We seem unable to reach an agreement that involves all of us. Rich countries such as the US, Canada, Japan, and most of Western Europe support only 12% of the world’s population but are responsible for 50% of greenhouse gas emissions in the last 170 years.
The debt with developing countries is twofold. On the one hand, funds are needed to help them change their economic structures in favor of clean energy; on the other, they need compensation for the damage caused by global warming both to farmlands and natural ecosystems.
This is the great paradox: those who have had the least responsibility in generating this climate crisis are precisely those who suffer the most. As always, the cry of the Earth continues to be the cry of the poor.
A suspicious profile
A simple sociological observation is enough to give food for thought: most participants at the negotiating tables were adult males over 60 years of age, while the voices that protested in the streets of Glasgow were young and mostly female voices. Added to this were the difficulties faced by countries in which the anti-COVID vaccination is not yet established. They could not travel to the event, which meant that the people who suffer the most from COVID and who will suffer the worst consequences of climate change were least represented at the summit.
In other words, countries with a predatory economy had a strong presence while indigenous communities, who have a more peaceful and sustainable coexistence with the environment, were scarce.
Vanishing agreements
Given the above, some well-intentioned agreements pointed to the right direction but their bland, lukewarm, and unconvincing formulation, was designed more to appeal to public opinion than to achieve any measurable progress.
Other agreements, less well-intentioned, sought to assure large companies responsible for global warming that their profits will continue to feed the plundering machinery. Such an indifferent and undecided outcome does not seem to justify the time, the media attention, or the money invested in the event.
Five examples of the weasel words with which the agreements of COP 26 are peppered:
- Developed countries are “urged” to double funds to help countries most vulnerable to the catastrophic effects of climate change.
- Nations are “asked” to update their carbon reduction targets for the next decade as soon as possible (no later than next year).
- It is “recommended” to gradually reduce the use of coal as an energy source and the subsidies for inefficient fossil fuels.
- For those who proposed fining countries in proportion to the climate damage, which they have caused to date, “a discussion will be established on this matter.”
- But the most disappointing thing is that the final agreement left in the air what seemed most urgent: to what extent and in what time frames should each nation cut its CO2 and methane emissions.
Is there hope?
Since the Paris Agreement, the need for reliable evaluations of the carbon footprint reduction is evident. It is also clear that ways to arbitrate on the fees to be paid by countries or companies for compensatory carbon reductions need to be found. And yet, both these measures serve the interest of those who caused the ecological crisis in the first place. The issues are not only technically complex, they are also ethically very questionable.
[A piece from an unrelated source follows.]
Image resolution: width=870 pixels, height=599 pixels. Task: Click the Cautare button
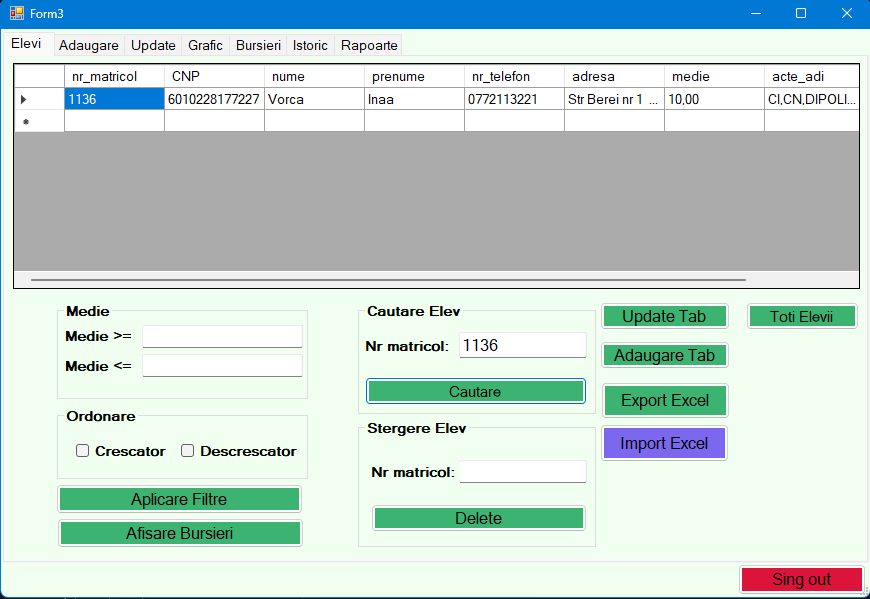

Fortunately, there is a voice that is beginning to emerge and will hopefully decide to take an even stronger stand. We are referring to religious traditions crying out for a more respectful relationship with the biosphere, the true sacred temple of God, in which we live, move and exist.
All this raises questions for our own Catholic Church. Will it ever be able to put itself at the forefront of the times, instead of lagging behind in ideas? Will it be able to draw from the teachings of Laudato Si’ and develop these into solid proposals for liturgy, pastoral care, spirituality, and commitment? Will it seize this historic opportunity to openly side with science in the fight for climate, overcoming old historical prejudices?
Laudato Si’ is not a way of illuminating the Vatican walls with green; it is an invitation to integral ecological conversion, to replace our unheeding hearts with a suffering heart that identifies with the planet and connects us with the delicate networks of life and all other beings with whom we share, inexorably, the same origin and destiny.
Juan V Fernandez de la Gala holds a PhD in medicine and is a lay collaborator of the Society of Jesus in Spain.
This story is also available in Spanish.